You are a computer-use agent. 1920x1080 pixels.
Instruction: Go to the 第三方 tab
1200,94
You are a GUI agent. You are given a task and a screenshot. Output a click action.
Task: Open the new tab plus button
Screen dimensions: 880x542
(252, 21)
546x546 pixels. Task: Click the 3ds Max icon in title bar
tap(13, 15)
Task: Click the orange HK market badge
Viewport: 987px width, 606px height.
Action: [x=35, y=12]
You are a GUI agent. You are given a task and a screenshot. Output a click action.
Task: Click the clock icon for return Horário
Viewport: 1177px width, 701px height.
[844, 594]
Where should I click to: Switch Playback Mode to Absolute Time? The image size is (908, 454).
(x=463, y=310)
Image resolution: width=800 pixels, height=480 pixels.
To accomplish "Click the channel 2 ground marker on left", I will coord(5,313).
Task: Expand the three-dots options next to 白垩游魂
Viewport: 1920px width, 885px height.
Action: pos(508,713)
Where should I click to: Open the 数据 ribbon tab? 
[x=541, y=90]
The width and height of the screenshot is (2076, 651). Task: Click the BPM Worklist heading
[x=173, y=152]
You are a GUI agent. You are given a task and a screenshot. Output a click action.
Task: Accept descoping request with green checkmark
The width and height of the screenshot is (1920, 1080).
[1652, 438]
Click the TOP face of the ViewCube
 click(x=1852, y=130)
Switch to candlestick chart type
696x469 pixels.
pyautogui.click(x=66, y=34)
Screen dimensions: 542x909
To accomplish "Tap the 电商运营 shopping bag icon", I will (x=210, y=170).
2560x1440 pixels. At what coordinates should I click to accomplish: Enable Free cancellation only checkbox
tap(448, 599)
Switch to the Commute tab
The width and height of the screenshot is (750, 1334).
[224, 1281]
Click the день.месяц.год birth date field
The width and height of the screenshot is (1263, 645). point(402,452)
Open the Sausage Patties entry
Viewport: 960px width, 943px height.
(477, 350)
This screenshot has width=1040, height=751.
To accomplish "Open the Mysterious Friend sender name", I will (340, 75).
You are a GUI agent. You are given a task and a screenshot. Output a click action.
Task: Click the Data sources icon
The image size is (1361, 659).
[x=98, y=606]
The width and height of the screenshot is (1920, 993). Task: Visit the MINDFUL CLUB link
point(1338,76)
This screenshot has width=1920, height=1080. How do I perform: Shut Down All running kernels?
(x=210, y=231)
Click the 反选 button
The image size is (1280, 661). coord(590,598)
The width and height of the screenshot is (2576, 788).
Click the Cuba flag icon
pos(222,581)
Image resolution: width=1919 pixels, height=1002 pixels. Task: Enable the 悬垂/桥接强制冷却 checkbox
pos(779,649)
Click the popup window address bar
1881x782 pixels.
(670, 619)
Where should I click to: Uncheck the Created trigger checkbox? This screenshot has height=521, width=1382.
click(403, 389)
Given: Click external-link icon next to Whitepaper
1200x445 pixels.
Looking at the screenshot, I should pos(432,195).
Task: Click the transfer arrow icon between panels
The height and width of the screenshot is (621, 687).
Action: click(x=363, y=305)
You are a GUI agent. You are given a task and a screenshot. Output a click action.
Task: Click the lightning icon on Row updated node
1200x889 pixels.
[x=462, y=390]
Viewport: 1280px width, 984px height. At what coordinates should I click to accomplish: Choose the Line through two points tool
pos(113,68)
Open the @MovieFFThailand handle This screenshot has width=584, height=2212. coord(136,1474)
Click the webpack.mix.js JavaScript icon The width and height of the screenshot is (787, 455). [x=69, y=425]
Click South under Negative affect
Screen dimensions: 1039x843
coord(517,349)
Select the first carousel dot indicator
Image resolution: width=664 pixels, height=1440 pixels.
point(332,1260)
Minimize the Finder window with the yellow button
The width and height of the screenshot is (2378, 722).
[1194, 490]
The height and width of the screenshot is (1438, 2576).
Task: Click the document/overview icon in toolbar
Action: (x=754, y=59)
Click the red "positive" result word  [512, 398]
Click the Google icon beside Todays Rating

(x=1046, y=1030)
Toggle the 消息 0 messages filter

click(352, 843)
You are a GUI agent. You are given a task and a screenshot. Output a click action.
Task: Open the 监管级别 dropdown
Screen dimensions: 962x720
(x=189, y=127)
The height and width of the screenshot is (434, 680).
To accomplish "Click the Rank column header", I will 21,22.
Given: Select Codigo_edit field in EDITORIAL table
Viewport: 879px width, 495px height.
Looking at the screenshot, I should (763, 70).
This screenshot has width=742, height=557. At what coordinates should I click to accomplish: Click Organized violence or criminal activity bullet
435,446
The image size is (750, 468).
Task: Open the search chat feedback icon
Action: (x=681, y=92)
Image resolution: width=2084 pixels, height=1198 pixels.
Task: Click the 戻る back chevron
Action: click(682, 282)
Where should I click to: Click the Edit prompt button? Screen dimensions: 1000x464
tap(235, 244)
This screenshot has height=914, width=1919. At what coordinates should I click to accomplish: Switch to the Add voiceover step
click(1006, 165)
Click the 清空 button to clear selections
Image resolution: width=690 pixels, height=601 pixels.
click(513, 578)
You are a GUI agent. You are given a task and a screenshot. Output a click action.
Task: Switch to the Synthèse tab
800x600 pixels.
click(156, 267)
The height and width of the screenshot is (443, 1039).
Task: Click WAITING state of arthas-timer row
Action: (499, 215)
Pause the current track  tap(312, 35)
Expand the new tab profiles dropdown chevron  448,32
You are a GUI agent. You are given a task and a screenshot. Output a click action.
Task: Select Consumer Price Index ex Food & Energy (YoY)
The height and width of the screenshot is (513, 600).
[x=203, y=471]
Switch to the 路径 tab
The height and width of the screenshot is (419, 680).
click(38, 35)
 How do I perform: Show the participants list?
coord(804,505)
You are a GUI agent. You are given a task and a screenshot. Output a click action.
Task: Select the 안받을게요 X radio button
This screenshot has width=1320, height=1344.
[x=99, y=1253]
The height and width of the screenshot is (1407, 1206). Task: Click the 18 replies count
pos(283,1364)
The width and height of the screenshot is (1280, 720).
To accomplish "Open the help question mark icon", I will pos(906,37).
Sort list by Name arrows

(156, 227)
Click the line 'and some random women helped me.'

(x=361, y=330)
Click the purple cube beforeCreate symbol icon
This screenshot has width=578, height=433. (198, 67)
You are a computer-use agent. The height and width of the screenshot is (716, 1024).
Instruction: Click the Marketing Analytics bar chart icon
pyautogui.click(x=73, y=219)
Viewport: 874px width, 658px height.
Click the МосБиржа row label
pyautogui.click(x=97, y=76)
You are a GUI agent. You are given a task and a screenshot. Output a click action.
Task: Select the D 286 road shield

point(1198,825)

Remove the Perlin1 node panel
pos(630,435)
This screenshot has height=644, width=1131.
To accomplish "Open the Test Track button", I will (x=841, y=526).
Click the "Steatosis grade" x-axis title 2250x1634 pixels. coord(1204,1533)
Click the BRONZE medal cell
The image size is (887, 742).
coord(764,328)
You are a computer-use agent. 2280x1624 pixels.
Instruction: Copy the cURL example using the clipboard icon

########

**DIRECTIVE:** Transcribe the stretch of material from the line containing "Remove the Perlin1 node panel" through the end of the material, keeping every character unchanged.

**REPLY TO THE EXERCISE:**
Remove the Perlin1 node panel
pos(630,435)
This screenshot has height=644, width=1131.
To accomplish "Open the Test Track button", I will (x=841, y=526).
Click the "Steatosis grade" x-axis title 2250x1634 pixels. coord(1204,1533)
Click the BRONZE medal cell
The image size is (887, 742).
coord(764,328)
You are a computer-use agent. 2280x1624 pixels.
Instruction: Copy the cURL example using the clipboard icon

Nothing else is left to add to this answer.